30/10/2008

Mais de meio milhão em rendas

A Câmara de Lisboa gasta mais de meio milhão de euros/ano no aluguer de edifícios, 240 mil euros dos quais em espaços para recursos humanos e serviços de apoio aos órgãos municipais, quando tem mais de 300 prédios devolutos.

De acordo com dados da autarquia a que a Lusa teve acesso, só com o aluguer do edifício da Rua Castilho onde estão instalados a Direcção Municipal de Recursos Humanos e o Departamento de Gestão de Recursos Humanos a Câmara paga por ano 182.164 euros.

Ao todo são 10 contratos de arrendamento nos nºs 213, 213A e 213B da Rua Castilho, renegociados este ano.

O de valor mais elevado custa por ano 79.600 euros (6.634 euros/mês) e refere-se aos 7º, 8º e 9º andares do edifício que a Câmara para à PTJH - Compra e Venda de Imóveis, Lda.

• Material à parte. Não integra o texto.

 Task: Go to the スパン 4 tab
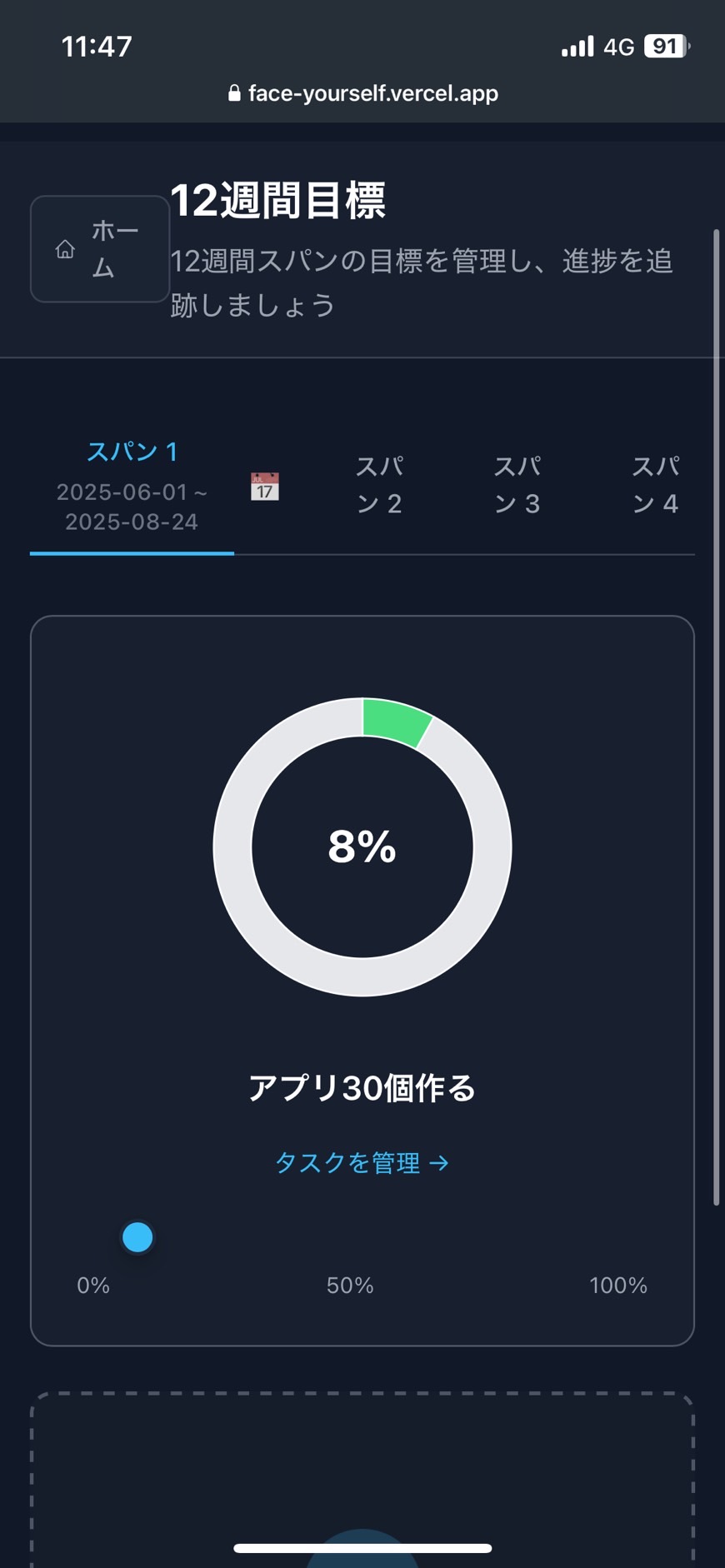pos(655,485)
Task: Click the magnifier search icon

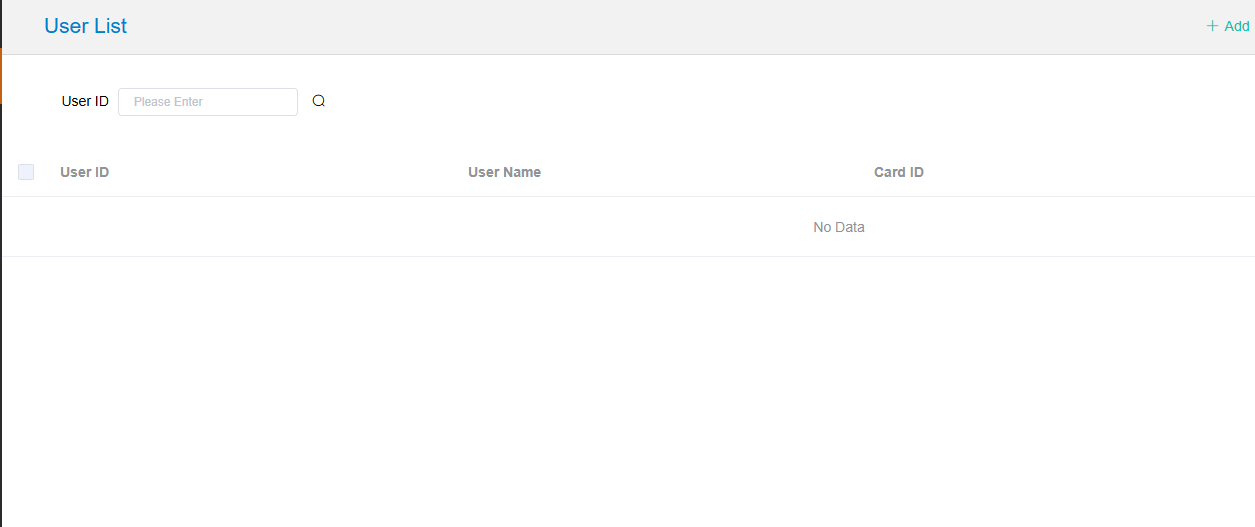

Além desta renda, a autarquia paga a outras nove todos os meses para ter instalados os serviços de recursos humanos e que variam entre os 150 e os 1.946 euros.

Já pelas instalações na Praça do Município onde estava o antigo Departamento de Apoio à Presidência, extinto com este executivo e que foi integrado no Departamento de Apoio aos Órgãos Municipais, a autarquia paga por ano mais de 60 mil euros (5.037,34 euros/mês).

Nas Grandes Opções do Plano para 2008-2011 está prevista uma redução para metade, até 2009, das despesas de arrendamento de espaços para instalação de serviços camarários.

Questionado pela Lusa sobre quanto gasta a autarquia por ano com o arrendamento dos espaços onde estão instalados alguns dos serviços e de que forma a redução desta despesa vai ser feita, o vereador das Finanças, Cardoso da Silva, remeteu para ontem à tarde mais esclarecimentos. Até à hora do fecho desta edição não foi possível apurar se tais esclarecimentos foram ou não prestados.

Há 60 mil edifícios em Lisboa, 6.300 dos quais estão classificados pela autarquia como "em muito mau estado" e destes 4.600 estão devolutos. De acordo com dados do departamento de Urbanismo, dos prédios devolutos identificados em Lisboa, 322 pertencem ao município e 60 a instituições públicas.

Fonte do gabinete do vereador das Finanças, Cardoso da Silva, reconheceu à Lusa que "nem sempre é fácil adaptar os espaços devolutos", afirmando, no entanto, que não basta "dizer que há 300 prédios devolutos". "É preciso fazer obras de adaptação a vários níveis e isso não é fácil", afirmou, explicando que o processo de mudança "não se faz de um dia para o outro".

"É preciso fazer o projecto, o concurso público e estas coisas demoram tempo", acrescentou.

In JN

1 comentário:

Luís disse...

Existe alguma coisa que se faça em Lisboa em relação à qual a cidadania-lx é a favor?